Dans la dernière semaine de la commune, le jeudi 18 mai, le docteur Rousselle, organisateur de fêtes populaires, et dont la bêtise emphatique paraît avoir dépassé toute mesure, donna aux Tuileries, dans les appartemens de réception et dans la salle des maréchaux, un concert avec intervention « des Tyrtées modernes » qui restera célèbre dans les fastes du grotesque[3]. Le dimanche 21 mai, nouveau festival, dans les appartemens et dans le jardin, avec musique des bataillons fédérés, quête pour les blessés et serment que jamais les troupes françaises n’entreront dans Paris. À ce moment même, elles y entraient. La commune a eu souvent de ces à-propos qui jettent un peu de gaîté sur son histoire. « Les Versaillais sont dans Paris, » cette nouvelle éclata aux Tuileries à l’aube du 22 mai et y remua tous les cœurs. Les employés réguliers eurent un bon mouvement de joie ; les agens de la commune ne furent point à leur aise, et le gouverneur, avant de songer à organiser la défense du château, s’occupa d’abord à déménager ses nippes et celles d’autrui. Ici le vol est manifeste et ne peut être nié ; les témoins sont nombreux qui l’affirment sous la foi du serment et dans des termes identiques. Une partie des hommes de garde appartenant au 57e bataillon fédéré s’en étaient allés. Il ne restait aux Tuileries qu’une trentaine de gardes nationaux qui réclamaient des munitions et se préparaient à combattre. C’est à ce moment sans doute que Jacques West disparut ; il est probable qu’il s’esquiva pour n’avoir pas à prendre part à la lutte. Vers neuf heures du matin, Antoine Wernert partit aussi, mais dans des circonstances particulières et qui ne sont point à sa décharge.

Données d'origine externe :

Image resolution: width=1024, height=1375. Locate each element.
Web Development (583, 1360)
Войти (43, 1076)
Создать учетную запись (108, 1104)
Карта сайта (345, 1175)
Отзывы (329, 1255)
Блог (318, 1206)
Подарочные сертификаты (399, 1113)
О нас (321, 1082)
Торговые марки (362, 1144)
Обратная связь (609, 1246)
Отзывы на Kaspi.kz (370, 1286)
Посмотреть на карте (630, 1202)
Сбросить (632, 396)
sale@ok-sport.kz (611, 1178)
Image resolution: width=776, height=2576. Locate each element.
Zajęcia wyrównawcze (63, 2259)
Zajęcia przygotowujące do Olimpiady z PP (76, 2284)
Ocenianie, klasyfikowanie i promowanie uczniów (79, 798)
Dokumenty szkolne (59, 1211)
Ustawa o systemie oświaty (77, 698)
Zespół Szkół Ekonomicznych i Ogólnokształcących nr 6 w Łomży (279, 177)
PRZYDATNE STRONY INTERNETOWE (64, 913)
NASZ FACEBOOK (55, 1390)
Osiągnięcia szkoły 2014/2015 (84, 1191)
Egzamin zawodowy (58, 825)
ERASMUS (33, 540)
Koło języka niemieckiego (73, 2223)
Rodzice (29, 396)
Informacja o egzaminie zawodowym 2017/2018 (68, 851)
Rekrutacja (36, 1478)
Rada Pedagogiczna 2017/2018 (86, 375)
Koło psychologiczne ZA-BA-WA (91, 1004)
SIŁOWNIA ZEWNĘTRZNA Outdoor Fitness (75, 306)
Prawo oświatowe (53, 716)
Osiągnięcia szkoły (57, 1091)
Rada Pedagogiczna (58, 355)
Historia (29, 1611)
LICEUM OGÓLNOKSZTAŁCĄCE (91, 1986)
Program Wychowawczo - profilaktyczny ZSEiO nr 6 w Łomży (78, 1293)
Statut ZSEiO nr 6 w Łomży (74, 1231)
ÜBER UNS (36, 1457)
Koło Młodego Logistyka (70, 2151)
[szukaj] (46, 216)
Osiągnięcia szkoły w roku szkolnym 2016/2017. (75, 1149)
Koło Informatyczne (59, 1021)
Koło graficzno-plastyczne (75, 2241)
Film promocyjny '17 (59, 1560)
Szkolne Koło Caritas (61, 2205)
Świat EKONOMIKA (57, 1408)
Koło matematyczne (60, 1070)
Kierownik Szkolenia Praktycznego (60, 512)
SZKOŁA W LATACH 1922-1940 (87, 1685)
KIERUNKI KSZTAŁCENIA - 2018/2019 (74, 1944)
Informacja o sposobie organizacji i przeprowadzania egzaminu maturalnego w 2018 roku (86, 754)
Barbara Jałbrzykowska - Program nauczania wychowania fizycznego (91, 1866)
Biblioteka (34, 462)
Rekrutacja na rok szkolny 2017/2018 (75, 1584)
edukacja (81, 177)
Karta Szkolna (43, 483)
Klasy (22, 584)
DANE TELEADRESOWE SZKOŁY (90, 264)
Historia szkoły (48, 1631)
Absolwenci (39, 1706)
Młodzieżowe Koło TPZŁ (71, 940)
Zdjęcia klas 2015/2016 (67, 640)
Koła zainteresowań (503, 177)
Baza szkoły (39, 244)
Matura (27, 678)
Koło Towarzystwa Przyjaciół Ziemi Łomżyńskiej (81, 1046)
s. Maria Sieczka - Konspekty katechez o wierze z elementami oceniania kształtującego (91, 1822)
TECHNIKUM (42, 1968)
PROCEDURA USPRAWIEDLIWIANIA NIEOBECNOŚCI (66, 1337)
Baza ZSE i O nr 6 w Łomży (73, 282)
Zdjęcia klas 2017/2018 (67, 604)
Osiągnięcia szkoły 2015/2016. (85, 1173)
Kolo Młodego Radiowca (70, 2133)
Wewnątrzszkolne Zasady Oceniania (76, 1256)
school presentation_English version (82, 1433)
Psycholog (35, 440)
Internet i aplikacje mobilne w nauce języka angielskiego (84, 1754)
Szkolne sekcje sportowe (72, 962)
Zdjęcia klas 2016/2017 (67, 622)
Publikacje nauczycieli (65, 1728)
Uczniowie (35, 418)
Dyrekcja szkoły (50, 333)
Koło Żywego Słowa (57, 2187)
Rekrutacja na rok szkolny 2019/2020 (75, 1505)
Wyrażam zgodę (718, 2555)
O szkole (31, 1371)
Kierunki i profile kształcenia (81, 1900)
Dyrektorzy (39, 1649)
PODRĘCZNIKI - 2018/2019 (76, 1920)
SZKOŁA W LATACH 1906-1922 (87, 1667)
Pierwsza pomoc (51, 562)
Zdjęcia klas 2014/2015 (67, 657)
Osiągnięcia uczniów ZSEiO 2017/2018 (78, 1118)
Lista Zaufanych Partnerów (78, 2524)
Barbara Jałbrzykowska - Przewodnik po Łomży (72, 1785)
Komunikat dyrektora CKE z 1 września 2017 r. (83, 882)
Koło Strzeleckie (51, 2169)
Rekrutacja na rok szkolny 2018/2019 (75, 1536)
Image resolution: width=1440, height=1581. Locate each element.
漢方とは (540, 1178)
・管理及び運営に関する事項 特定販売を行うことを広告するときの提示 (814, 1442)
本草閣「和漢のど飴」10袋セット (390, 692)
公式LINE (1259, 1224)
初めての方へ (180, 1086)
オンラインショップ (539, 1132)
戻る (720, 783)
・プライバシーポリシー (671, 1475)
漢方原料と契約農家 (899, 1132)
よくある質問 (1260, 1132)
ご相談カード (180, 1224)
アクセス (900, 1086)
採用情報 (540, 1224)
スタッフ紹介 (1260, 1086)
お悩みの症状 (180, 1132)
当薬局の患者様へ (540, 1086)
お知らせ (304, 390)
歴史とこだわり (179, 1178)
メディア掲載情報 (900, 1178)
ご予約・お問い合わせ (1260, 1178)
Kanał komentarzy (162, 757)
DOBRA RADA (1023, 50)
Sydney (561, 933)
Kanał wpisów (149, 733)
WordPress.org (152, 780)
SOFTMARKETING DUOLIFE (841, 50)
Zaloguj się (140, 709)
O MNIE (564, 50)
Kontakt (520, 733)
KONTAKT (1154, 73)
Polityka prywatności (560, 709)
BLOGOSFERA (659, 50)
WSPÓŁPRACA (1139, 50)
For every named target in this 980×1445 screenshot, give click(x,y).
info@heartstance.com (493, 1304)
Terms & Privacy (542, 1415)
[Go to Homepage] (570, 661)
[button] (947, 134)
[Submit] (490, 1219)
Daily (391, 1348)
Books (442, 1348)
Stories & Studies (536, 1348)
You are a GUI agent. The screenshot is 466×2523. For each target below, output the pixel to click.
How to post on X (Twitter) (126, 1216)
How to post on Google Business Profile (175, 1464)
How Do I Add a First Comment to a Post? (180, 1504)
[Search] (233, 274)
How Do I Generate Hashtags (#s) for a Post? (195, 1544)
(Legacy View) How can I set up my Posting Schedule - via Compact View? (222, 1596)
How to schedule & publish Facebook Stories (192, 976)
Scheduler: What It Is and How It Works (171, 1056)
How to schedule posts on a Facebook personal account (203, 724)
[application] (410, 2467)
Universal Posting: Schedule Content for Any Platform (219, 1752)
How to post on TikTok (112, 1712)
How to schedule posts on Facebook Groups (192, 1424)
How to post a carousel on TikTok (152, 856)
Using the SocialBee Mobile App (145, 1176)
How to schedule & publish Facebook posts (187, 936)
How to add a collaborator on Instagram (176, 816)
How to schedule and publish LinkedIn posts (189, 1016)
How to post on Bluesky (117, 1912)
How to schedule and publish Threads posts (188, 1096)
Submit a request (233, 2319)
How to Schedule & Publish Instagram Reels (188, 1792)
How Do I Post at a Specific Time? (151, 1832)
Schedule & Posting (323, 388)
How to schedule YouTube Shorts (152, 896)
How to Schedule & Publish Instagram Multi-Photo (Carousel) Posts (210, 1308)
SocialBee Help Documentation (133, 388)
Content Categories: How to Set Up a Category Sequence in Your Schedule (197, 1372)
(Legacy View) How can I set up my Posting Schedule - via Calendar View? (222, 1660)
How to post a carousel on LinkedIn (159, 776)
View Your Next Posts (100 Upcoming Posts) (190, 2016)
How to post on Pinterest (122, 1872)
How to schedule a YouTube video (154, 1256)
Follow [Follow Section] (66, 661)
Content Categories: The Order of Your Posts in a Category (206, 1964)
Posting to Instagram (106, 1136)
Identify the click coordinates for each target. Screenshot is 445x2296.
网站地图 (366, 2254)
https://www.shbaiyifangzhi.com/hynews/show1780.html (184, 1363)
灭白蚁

Par ordre de Dardelle, il fit avancer une charrette dans la cour des Tuileries, et exigea le concours de plusieurs employés de la régie pour y faire placer de nombreux paquets. Les ballots étaient volumineux, enveloppés dans des rideaux de soie, dans des draps ; dans des nappes estampillées à la marque de la lingerie du château ; on constata qu’ils renfermaient des porcelaines, de l’argenterie, des pendules, de menus objets mobiliers et des bouteilles de vin fin. Wernert veilla lui-même au chargement ; puis il prévint le sieur Potel, commis à la régie du palais, ex-capitaine au 112e bataillon de la garde nationale pendant le siège, d’avoir à ne mettre aucun obstacle à la libre sortie de la charrette qui contenait des objets appartenant en propre au colonel Dardelle. Les employés de la régie avaient bonne envie d’arrêter cette voiture, qui allait emporter le produit du pillage, mais l’heure n’était point propice aux observations, et l’on eut la sage prudence de s’abstenir. On eût été coupable de risquer la vie d’hommes probes et dévoués pour ne pas réussir peut-être à sauver quelques débris de ce grand naufrage. Wernert fit sortir lui-même la charrette par l’Arc-de-Triomphe, puis il se rendit près de M. Potel, auquel il emprunta des habits bourgeois. Il les revêtit, et, se sentant suffisamment déguisé, il s’éloigna, conduisant la voiture vers une destination qui n’a pas été connue.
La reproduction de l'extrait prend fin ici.